*Your assignment*:
Lines in the records below that contain the word "Άρθρο" must each be copied.

Data supplied START

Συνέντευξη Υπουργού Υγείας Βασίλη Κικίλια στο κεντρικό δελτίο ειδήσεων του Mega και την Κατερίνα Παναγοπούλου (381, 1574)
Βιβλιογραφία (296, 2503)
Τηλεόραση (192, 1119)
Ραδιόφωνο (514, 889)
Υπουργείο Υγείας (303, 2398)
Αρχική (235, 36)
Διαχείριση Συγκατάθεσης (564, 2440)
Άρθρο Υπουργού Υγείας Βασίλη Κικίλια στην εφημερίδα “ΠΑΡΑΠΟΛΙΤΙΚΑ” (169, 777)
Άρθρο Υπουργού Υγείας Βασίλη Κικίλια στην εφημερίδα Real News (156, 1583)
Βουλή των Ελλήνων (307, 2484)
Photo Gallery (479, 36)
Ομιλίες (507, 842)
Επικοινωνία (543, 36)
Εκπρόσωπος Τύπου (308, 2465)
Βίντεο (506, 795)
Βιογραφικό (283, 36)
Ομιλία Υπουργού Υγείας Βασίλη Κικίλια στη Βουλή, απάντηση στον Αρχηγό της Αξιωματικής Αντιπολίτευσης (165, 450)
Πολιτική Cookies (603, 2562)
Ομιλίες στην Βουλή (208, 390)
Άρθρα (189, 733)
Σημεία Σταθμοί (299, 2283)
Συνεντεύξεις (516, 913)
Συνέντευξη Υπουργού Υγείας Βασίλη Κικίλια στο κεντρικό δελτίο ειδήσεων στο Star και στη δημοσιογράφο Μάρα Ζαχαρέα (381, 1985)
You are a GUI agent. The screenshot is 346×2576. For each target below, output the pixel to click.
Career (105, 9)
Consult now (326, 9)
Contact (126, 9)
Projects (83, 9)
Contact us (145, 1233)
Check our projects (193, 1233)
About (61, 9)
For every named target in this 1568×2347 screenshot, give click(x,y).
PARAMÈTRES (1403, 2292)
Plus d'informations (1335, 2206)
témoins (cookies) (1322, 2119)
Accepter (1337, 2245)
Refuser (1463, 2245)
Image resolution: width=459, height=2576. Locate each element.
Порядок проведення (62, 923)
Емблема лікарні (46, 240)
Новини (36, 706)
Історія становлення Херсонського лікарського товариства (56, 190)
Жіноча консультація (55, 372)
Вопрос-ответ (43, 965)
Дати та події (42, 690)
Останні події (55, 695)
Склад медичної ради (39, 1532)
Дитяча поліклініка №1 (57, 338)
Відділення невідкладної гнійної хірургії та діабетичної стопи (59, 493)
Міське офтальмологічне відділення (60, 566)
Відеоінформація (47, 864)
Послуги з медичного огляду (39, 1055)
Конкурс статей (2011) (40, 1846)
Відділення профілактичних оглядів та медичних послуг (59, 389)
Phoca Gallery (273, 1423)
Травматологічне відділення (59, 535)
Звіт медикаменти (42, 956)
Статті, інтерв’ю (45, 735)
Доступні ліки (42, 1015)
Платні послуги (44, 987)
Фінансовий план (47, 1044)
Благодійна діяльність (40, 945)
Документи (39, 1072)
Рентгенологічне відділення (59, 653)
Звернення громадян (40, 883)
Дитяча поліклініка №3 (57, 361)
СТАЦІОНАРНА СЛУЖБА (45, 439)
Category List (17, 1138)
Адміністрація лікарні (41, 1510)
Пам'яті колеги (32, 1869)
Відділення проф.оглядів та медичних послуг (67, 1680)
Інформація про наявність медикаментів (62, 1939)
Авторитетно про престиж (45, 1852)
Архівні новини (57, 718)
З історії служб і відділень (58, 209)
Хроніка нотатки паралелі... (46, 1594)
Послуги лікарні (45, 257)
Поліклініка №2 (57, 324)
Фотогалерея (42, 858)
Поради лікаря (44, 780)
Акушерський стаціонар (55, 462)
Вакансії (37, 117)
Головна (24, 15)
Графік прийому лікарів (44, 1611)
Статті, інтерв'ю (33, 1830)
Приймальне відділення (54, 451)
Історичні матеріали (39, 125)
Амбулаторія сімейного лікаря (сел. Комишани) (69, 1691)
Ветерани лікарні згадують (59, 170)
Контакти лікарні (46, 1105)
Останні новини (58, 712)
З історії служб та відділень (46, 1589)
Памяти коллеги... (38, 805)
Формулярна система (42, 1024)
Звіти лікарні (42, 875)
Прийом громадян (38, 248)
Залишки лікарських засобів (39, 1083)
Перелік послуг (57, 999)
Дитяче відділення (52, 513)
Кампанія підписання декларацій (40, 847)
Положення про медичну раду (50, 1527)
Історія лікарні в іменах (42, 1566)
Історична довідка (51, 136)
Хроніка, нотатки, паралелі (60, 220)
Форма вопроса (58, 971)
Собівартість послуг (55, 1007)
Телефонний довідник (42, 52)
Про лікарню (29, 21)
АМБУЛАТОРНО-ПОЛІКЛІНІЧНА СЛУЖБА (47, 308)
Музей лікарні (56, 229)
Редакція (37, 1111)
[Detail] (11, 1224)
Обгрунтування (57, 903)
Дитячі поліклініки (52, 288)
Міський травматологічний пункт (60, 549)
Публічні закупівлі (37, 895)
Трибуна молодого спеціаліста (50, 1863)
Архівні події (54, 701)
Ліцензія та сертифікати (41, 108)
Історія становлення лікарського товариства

Data supplied END

*Exercise response*:
Άρθρο Υπουργού Υγείας Βασίλη Κικίλια στην εφημερίδα “ΠΑΡΑΠΟΛΙΤΙΚΑ” (169, 777)
Άρθρο Υπουργού Υγείας Βασίλη Κικίλια στην εφημερίδα Real News (156, 1583)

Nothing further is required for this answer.